[THE DATA — start]
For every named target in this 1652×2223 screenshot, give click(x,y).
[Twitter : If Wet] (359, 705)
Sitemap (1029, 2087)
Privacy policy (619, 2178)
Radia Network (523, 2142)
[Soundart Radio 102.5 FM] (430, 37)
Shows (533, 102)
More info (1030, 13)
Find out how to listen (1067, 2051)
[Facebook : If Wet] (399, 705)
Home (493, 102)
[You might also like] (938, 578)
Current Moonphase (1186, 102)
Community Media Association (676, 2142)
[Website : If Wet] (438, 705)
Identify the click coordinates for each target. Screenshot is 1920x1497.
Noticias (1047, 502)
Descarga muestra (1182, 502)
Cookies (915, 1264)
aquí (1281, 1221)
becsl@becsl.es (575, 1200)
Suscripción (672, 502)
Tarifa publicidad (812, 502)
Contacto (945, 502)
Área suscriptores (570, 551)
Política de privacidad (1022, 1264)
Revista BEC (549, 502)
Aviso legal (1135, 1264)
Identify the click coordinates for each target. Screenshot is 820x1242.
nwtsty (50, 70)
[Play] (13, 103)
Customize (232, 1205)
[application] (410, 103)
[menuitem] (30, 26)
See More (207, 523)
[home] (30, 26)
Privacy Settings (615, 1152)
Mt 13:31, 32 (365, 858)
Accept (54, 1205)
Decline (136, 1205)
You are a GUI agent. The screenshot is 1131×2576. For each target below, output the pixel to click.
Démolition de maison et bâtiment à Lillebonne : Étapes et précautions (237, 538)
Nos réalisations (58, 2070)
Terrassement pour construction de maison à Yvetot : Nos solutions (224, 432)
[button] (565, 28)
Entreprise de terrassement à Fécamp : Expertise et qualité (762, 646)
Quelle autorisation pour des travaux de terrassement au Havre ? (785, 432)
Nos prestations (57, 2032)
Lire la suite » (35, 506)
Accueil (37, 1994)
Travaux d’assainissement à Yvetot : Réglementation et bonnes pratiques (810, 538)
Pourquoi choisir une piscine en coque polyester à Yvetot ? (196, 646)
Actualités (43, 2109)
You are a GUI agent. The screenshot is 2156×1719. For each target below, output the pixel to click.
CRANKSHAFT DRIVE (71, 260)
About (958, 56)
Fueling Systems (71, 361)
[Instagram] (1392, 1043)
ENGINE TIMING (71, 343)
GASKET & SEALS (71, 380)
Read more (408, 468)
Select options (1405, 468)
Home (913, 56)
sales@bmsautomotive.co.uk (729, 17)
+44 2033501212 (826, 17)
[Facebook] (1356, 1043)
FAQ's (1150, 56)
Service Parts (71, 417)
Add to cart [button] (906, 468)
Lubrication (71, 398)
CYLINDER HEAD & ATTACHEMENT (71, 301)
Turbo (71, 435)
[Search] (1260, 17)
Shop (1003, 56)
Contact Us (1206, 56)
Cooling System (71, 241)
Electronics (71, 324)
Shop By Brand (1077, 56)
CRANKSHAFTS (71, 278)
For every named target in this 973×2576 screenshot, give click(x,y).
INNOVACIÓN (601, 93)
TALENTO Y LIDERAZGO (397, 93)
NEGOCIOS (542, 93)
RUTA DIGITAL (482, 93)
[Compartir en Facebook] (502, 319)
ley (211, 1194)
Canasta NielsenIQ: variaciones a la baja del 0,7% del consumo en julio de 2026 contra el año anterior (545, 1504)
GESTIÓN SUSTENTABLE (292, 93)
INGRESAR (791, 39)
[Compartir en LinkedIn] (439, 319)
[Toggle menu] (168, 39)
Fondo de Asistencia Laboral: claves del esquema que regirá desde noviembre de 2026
[THE DATA — finish]
(THE PROBLEM):
Reproduce the material precisely, including every line.

(COMPLETED TASK):
For every named target in this 1652×2223 screenshot, give click(x,y).
[Twitter : If Wet] (359, 705)
Sitemap (1029, 2087)
Privacy policy (619, 2178)
Radia Network (523, 2142)
[Soundart Radio 102.5 FM] (430, 37)
Shows (533, 102)
More info (1030, 13)
Find out how to listen (1067, 2051)
[Facebook : If Wet] (399, 705)
Home (493, 102)
[You might also like] (938, 578)
Current Moonphase (1186, 102)
Community Media Association (676, 2142)
[Website : If Wet] (438, 705)
Identify the click coordinates for each target. Screenshot is 1920x1497.
Noticias (1047, 502)
Descarga muestra (1182, 502)
Cookies (915, 1264)
aquí (1281, 1221)
becsl@becsl.es (575, 1200)
Suscripción (672, 502)
Tarifa publicidad (812, 502)
Contacto (945, 502)
Área suscriptores (570, 551)
Política de privacidad (1022, 1264)
Revista BEC (549, 502)
Aviso legal (1135, 1264)
Identify the click coordinates for each target. Screenshot is 820x1242.
nwtsty (50, 70)
[Play] (13, 103)
Customize (232, 1205)
[application] (410, 103)
[menuitem] (30, 26)
See More (207, 523)
[home] (30, 26)
Privacy Settings (615, 1152)
Mt 13:31, 32 (365, 858)
Accept (54, 1205)
Decline (136, 1205)
You are a GUI agent. The screenshot is 1131×2576. For each target below, output the pixel to click.
Démolition de maison et bâtiment à Lillebonne : Étapes et précautions (237, 538)
Nos réalisations (58, 2070)
Terrassement pour construction de maison à Yvetot : Nos solutions (224, 432)
[button] (565, 28)
Entreprise de terrassement à Fécamp : Expertise et qualité (762, 646)
Quelle autorisation pour des travaux de terrassement au Havre ? (785, 432)
Nos prestations (57, 2032)
Lire la suite » (35, 506)
Accueil (37, 1994)
Travaux d’assainissement à Yvetot : Réglementation et bonnes pratiques (810, 538)
Pourquoi choisir une piscine en coque polyester à Yvetot ? (196, 646)
Actualités (43, 2109)
You are a GUI agent. The screenshot is 2156×1719. For each target below, output the pixel to click.
CRANKSHAFT DRIVE (71, 260)
About (958, 56)
Fueling Systems (71, 361)
[Instagram] (1392, 1043)
ENGINE TIMING (71, 343)
GASKET & SEALS (71, 380)
Read more (408, 468)
Select options (1405, 468)
Home (913, 56)
sales@bmsautomotive.co.uk (729, 17)
+44 2033501212 (826, 17)
[Facebook] (1356, 1043)
FAQ's (1150, 56)
Service Parts (71, 417)
Add to cart [button] (906, 468)
Lubrication (71, 398)
CYLINDER HEAD & ATTACHEMENT (71, 301)
Turbo (71, 435)
[Search] (1260, 17)
Shop (1003, 56)
Contact Us (1206, 56)
Cooling System (71, 241)
Electronics (71, 324)
Shop By Brand (1077, 56)
CRANKSHAFTS (71, 278)
For every named target in this 973×2576 screenshot, give click(x,y).
INNOVACIÓN (601, 93)
TALENTO Y LIDERAZGO (397, 93)
NEGOCIOS (542, 93)
RUTA DIGITAL (482, 93)
[Compartir en Facebook] (502, 319)
ley (211, 1194)
Canasta NielsenIQ: variaciones a la baja del 0,7% del consumo en julio de 2026 contra el año anterior (545, 1504)
GESTIÓN SUSTENTABLE (292, 93)
INGRESAR (791, 39)
[Compartir en LinkedIn] (439, 319)
[Toggle menu] (168, 39)
Fondo de Asistencia Laboral: claves del esquema que regirá desde noviembre de 2026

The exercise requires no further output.